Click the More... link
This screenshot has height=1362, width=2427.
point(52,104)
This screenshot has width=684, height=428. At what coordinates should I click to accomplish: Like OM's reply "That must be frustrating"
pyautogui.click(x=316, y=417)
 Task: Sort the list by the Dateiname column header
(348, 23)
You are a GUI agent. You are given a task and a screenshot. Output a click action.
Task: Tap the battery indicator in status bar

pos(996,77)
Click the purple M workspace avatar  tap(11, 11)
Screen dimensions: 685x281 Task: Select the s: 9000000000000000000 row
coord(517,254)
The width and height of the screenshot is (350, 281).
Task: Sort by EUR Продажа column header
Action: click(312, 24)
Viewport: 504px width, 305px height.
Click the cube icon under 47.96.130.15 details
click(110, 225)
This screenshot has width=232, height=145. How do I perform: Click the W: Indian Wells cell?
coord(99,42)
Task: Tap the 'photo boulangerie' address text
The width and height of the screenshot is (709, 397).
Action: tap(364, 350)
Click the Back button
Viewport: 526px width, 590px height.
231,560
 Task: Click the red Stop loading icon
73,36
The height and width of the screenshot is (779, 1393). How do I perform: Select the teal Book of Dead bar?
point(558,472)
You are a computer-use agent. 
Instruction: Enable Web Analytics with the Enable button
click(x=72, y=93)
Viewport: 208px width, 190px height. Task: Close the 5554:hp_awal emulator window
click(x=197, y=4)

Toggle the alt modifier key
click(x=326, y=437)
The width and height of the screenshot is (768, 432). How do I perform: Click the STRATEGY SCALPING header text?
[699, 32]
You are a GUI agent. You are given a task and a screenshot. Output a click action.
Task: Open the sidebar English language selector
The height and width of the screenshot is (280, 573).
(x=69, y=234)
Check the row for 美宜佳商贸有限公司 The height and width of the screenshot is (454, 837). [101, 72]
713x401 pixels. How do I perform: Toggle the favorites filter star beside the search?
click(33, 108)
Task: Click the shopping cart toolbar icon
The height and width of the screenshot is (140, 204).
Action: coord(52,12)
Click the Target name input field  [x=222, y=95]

What you are asked to do ▸ Give the lines, from the first one through the line containing "point(558,472)", as a Markdown table with an Entry column for the row number and a Content column for the line, skipping blank lines.

Reply to the task ▸
| Entry | Content |
|---|---|
| 1 | Click the More... link |
| 2 | This screenshot has height=1362, width=2427. |
| 3 | point(52,104) |
| 4 | This screenshot has width=684, height=428. At what coordinates should I click to accomplish: Like OM's reply "That must be frustrating" |
| 5 | pyautogui.click(x=316, y=417) |
| 6 |  Task: Sort the list by the Dateiname column header |
| 7 | (348, 23) |
| 8 | You are a GUI agent. You are given a task and a screenshot. Output a click action. |
| 9 | Task: Tap the battery indicator in status bar |
| 10 | pos(996,77) |
| 11 | Click the purple M workspace avatar  tap(11, 11) |
| 12 | Screen dimensions: 685x281 Task: Select the s: 9000000000000000000 row |
| 13 | coord(517,254) |
| 14 | The width and height of the screenshot is (350, 281). |
| 15 | Task: Sort by EUR Продажа column header |
| 16 | Action: click(312, 24) |
| 17 | Viewport: 504px width, 305px height. |
| 18 | Click the cube icon under 47.96.130.15 details |
| 19 | click(110, 225) |
| 20 | This screenshot has width=232, height=145. How do I perform: Click the W: Indian Wells cell? |
| 21 | coord(99,42) |
| 22 | Task: Tap the 'photo boulangerie' address text |
| 23 | The width and height of the screenshot is (709, 397). |
| 24 | Action: tap(364, 350) |
| 25 | Click the Back button |
| 26 | Viewport: 526px width, 590px height. |
| 27 | 231,560 |
| 28 |  Task: Click the red Stop loading icon |
| 29 | 73,36 |
| 30 | The height and width of the screenshot is (779, 1393). How do I perform: Select the teal Book of Dead bar? |
| 31 | point(558,472) |